According to nextGov
Senators inexplicably killed a data transparency amendment proposed for the financial overhaul bill, prompting the head of the House Financial Services Committee to vow to quickly bring the item before the full House for a separate vote.
Just what is it about transparency that people don’t like?
I can understand that transparency at a personal level is a step too far for many of us. I mean, who wants to do an involuntary Full Monty for airport security staff each time you step through the new body-scanners. Or be subject to that saucy X-Ray scanner iphone app (now withdrawn from the appstores) that claimed to use ‘augmented reality’ to show people in their underwear just by pointing your phone camera at them.
But we are not talking about that kind of transparency here. This is a serious blog.

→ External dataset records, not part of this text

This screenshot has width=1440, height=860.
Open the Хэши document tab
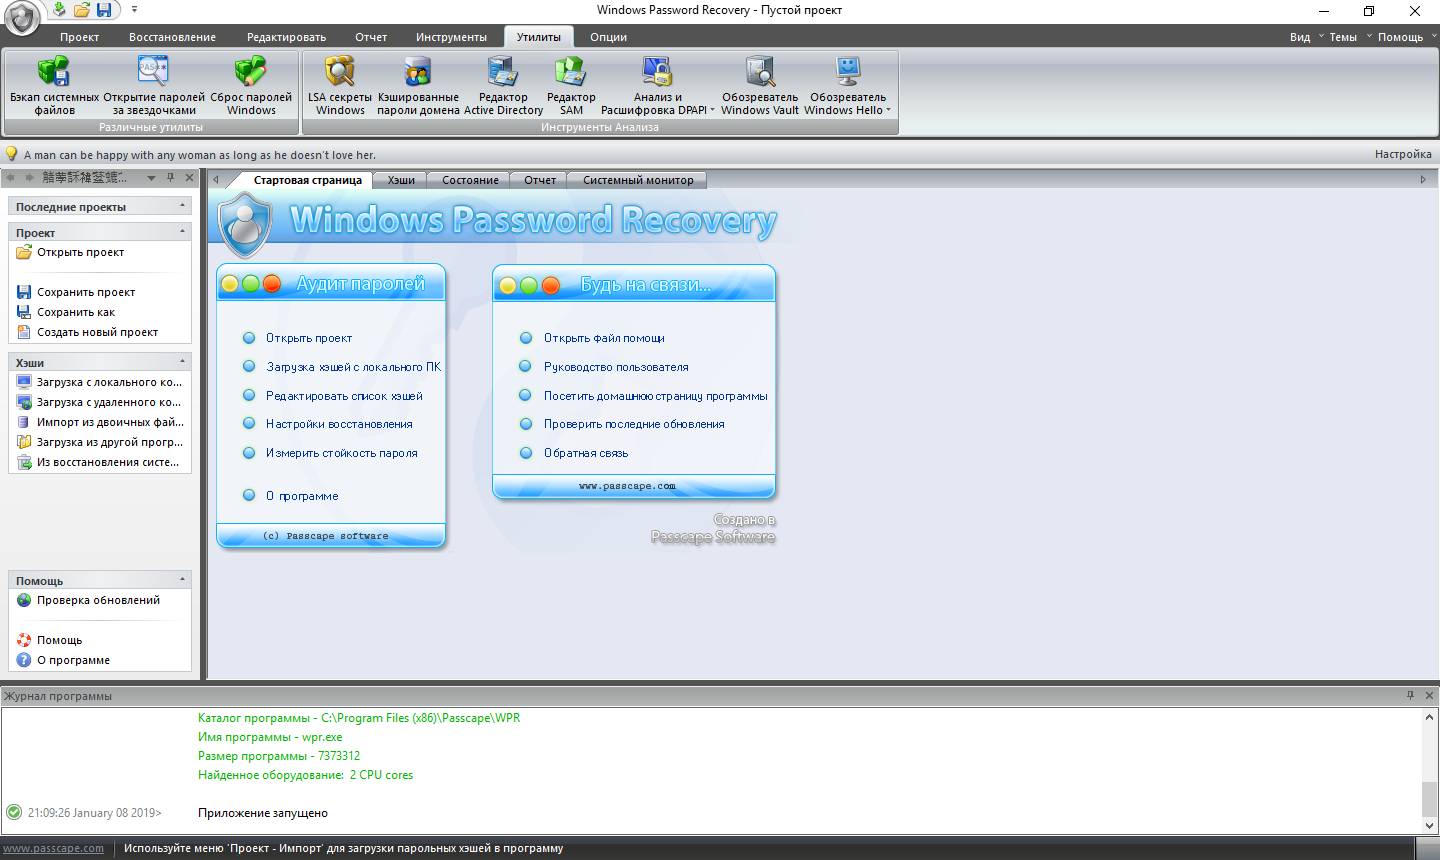click(401, 180)

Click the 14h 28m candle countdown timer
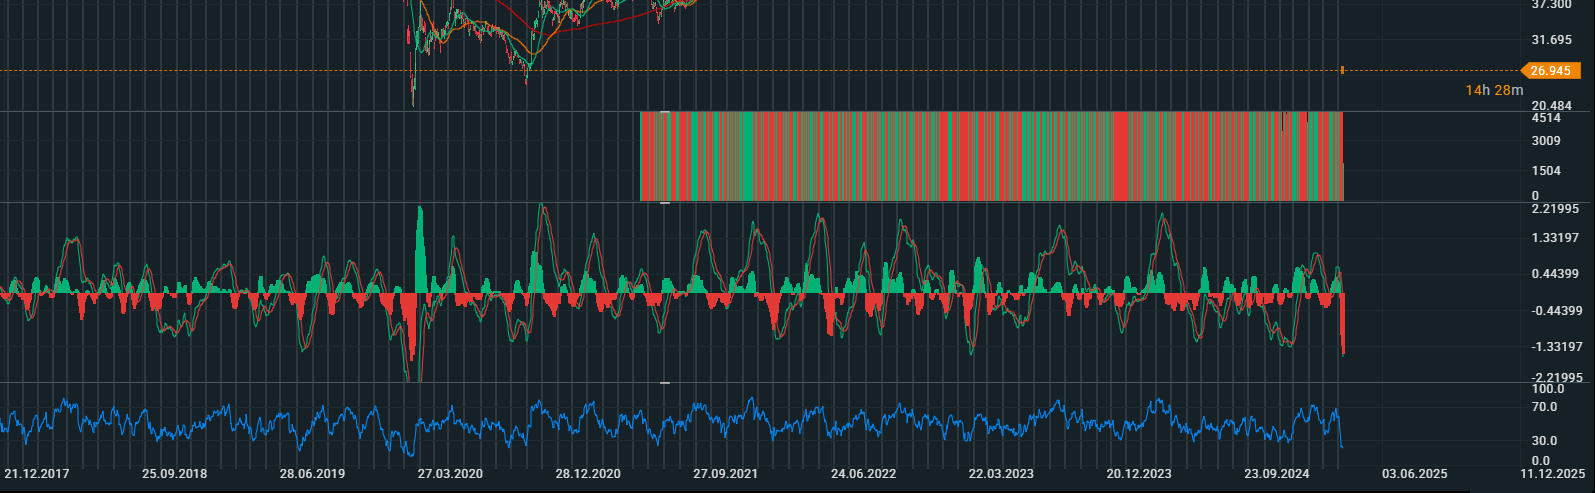tap(1494, 91)
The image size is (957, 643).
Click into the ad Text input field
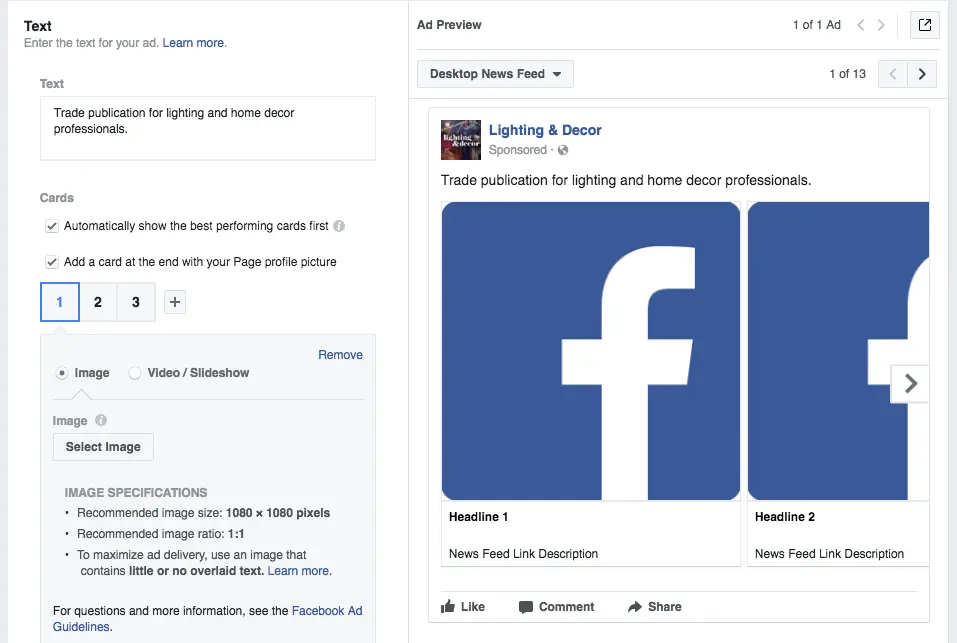click(x=208, y=128)
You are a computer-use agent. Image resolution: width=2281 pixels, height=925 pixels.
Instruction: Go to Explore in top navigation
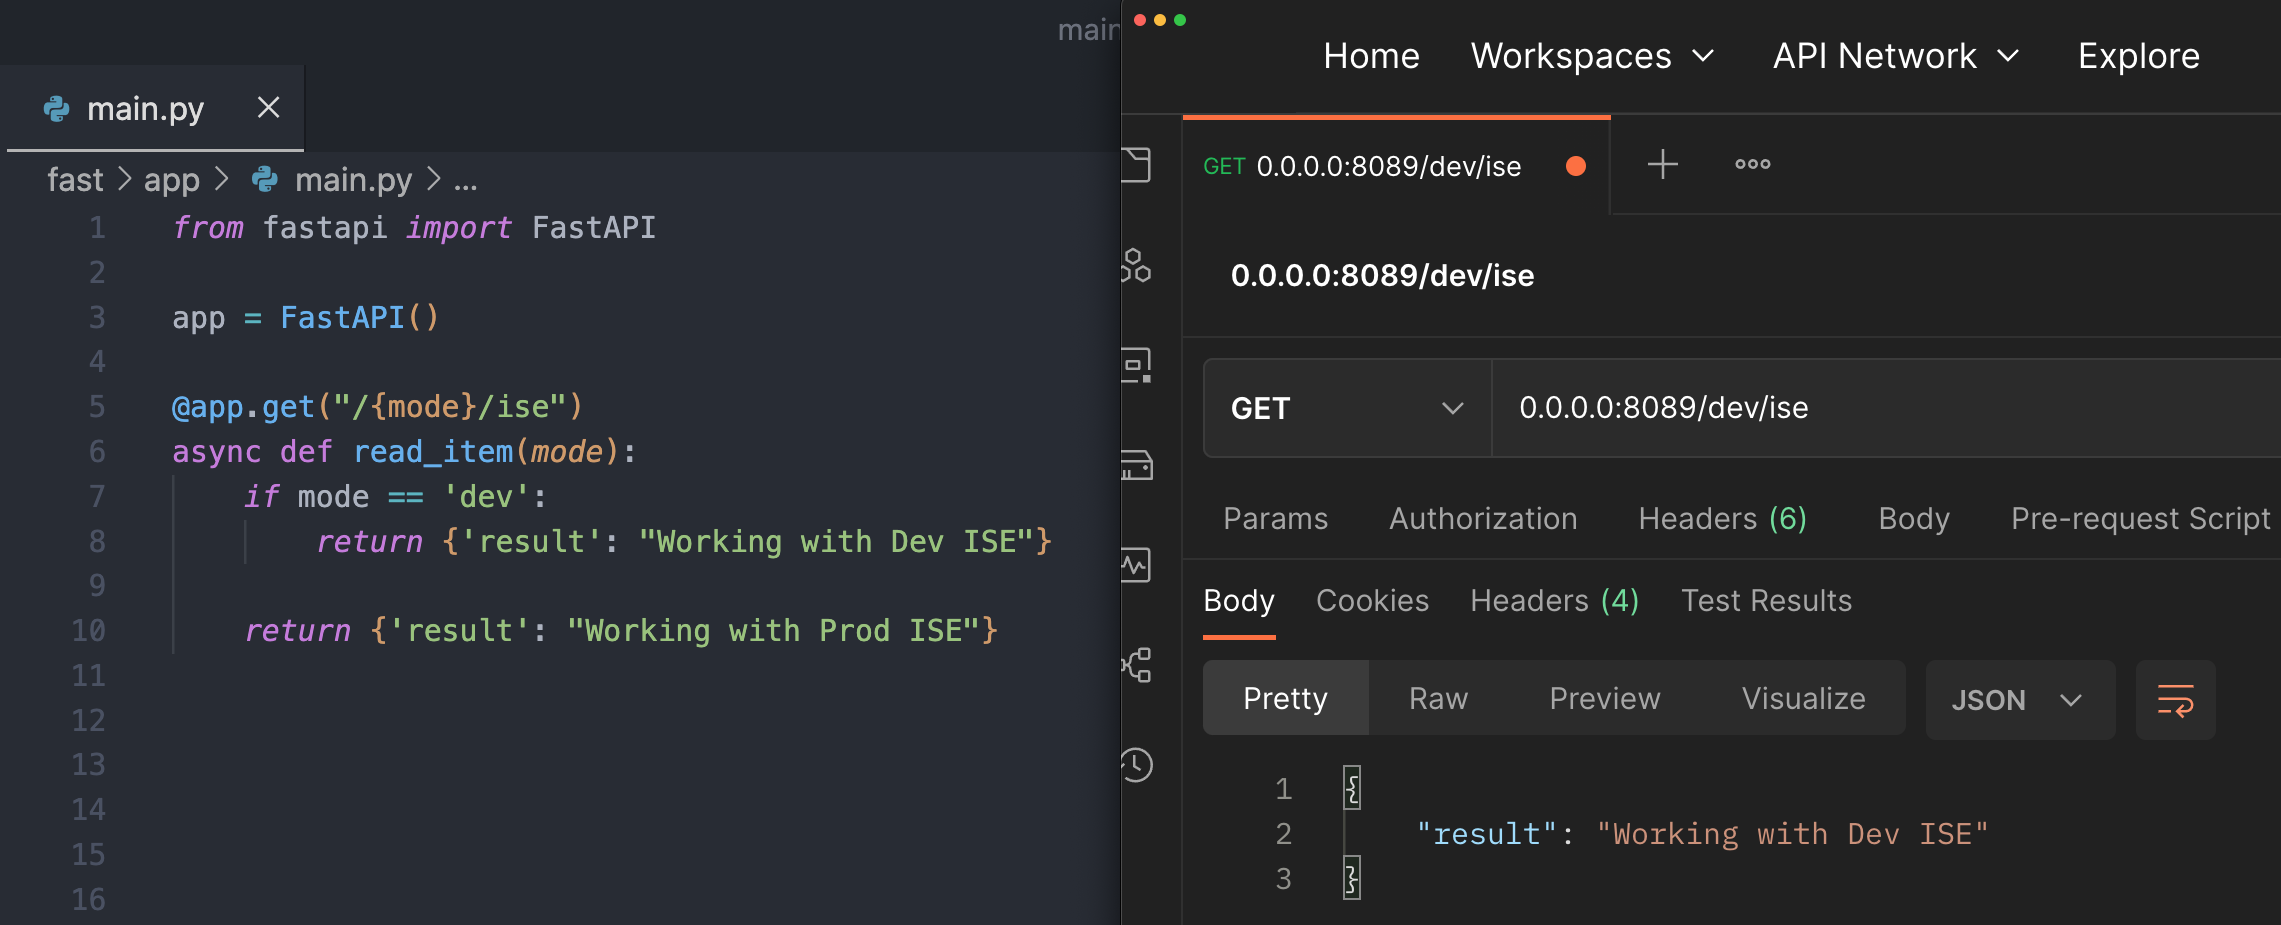2138,56
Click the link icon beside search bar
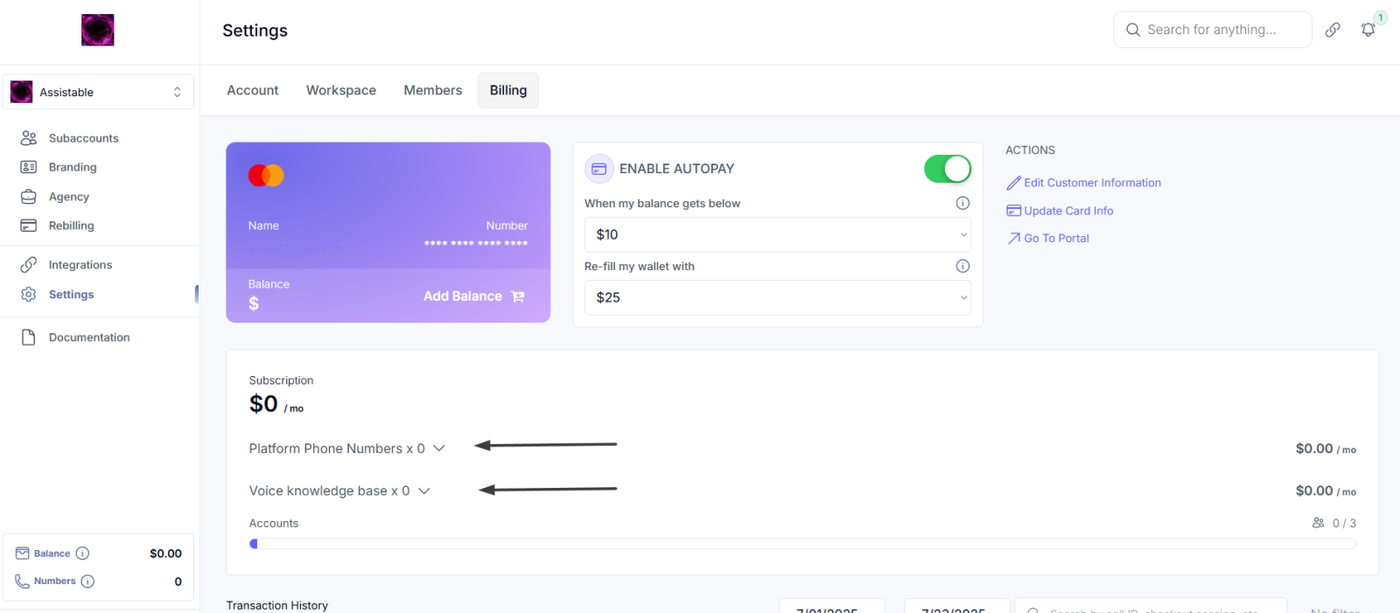 click(1332, 30)
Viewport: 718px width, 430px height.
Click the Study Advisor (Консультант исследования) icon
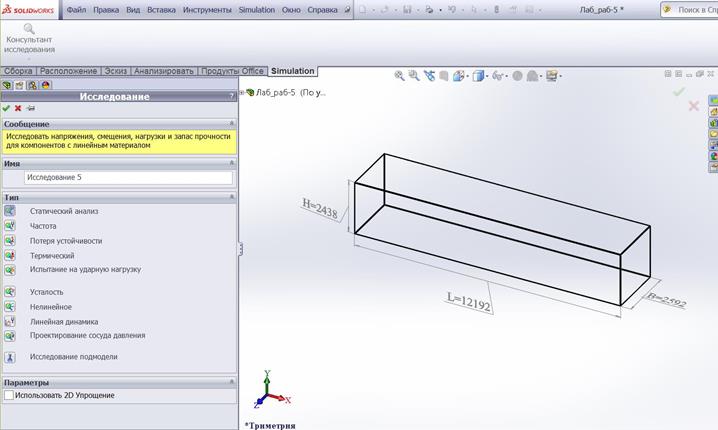29,31
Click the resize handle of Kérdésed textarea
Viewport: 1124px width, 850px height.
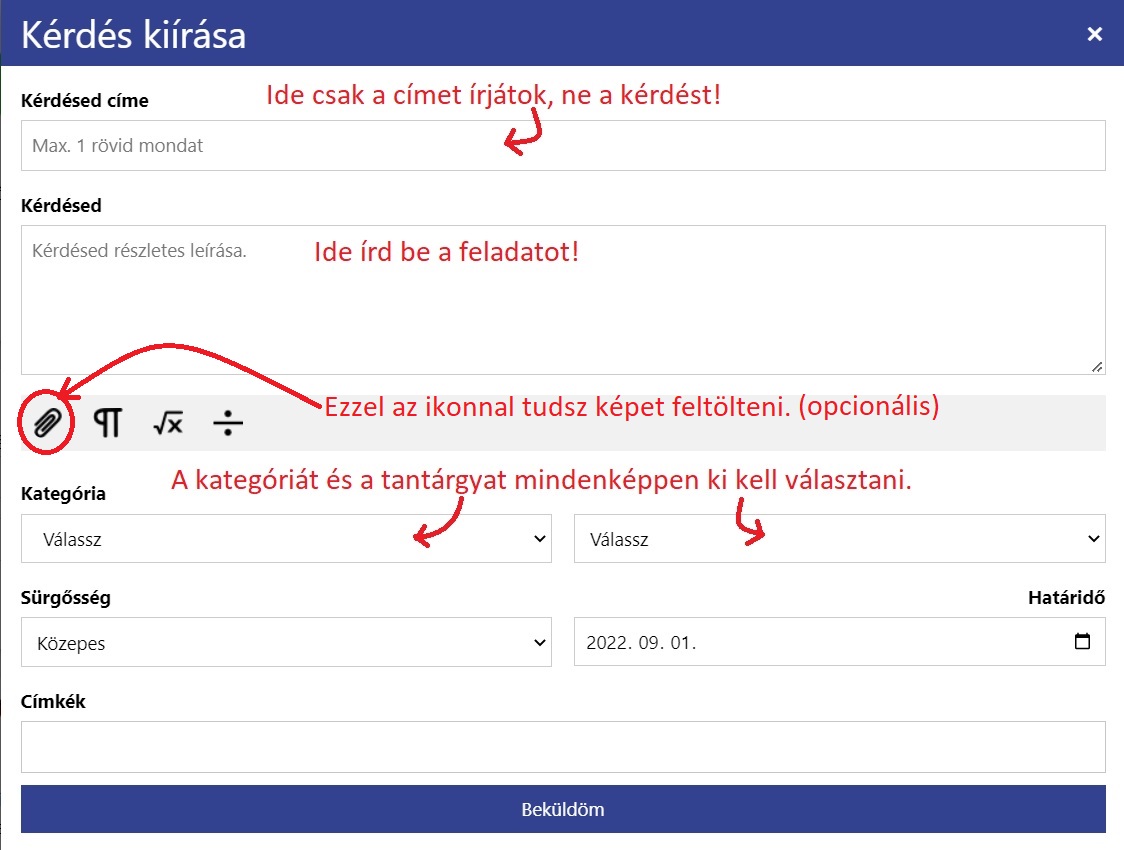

We are talking about the kind of transparency that helps to empower the wisdom of the cloud-crowd:
crowd-sourced oversight of the financial industry and also crowd-sourced oversight of the financial regulators
We are talking about transparency that makes it easier for information consumers to understand what is going on in a business, to help them make investment decisions, to help them make governance and risk assessments,
We are talking about the kind of transparency that means we’ll never hear anyone say “I wish we had known you were investing all our 401-K funds in sub-prime mortgage-backed securities” or “I wish we had known there was no plan for what would happen if the well-head fractured”.
You know, stuff like that. Important stuff.
Transparency that cuts through the clouds of opacity that ruin people’s livelihood today or their hopes for the future.
I think it’s time for a few Senators to take a little down-time and reflect on the chorus of the old Pete Seeger song Where have all the flowers gone?